DATA SHOWN:
--
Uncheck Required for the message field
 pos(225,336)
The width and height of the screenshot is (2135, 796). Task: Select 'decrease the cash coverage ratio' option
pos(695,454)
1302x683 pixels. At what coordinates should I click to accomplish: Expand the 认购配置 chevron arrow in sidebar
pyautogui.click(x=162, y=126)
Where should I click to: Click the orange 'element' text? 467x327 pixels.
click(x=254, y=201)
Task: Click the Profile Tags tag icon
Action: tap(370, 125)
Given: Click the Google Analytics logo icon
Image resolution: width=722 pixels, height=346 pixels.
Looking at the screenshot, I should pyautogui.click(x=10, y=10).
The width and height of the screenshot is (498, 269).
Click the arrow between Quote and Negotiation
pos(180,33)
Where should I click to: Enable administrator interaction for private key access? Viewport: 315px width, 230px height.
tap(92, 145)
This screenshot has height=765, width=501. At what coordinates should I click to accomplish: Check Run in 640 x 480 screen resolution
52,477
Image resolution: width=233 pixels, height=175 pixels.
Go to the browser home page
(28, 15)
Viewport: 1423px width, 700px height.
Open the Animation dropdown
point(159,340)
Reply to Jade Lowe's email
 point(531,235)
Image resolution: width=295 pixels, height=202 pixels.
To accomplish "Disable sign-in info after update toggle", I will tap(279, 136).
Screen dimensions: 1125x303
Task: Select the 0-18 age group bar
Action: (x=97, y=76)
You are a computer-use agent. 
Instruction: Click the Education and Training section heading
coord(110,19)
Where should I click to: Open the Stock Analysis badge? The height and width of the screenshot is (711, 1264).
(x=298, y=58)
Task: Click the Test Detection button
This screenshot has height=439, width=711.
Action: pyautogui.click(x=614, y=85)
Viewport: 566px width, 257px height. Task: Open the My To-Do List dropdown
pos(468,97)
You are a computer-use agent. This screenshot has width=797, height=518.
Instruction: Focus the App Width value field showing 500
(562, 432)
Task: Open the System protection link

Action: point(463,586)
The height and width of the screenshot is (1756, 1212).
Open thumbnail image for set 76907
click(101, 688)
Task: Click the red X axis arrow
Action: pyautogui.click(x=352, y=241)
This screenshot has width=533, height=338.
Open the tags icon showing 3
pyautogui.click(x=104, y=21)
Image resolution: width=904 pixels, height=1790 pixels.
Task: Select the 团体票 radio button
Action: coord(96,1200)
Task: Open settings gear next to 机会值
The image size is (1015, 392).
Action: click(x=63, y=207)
--
THE PROBLEM: With the data above as the source, tally the lines that include the string "computer", and give that figure alone.

RESPONSE FOR THIS EXERCISE: 2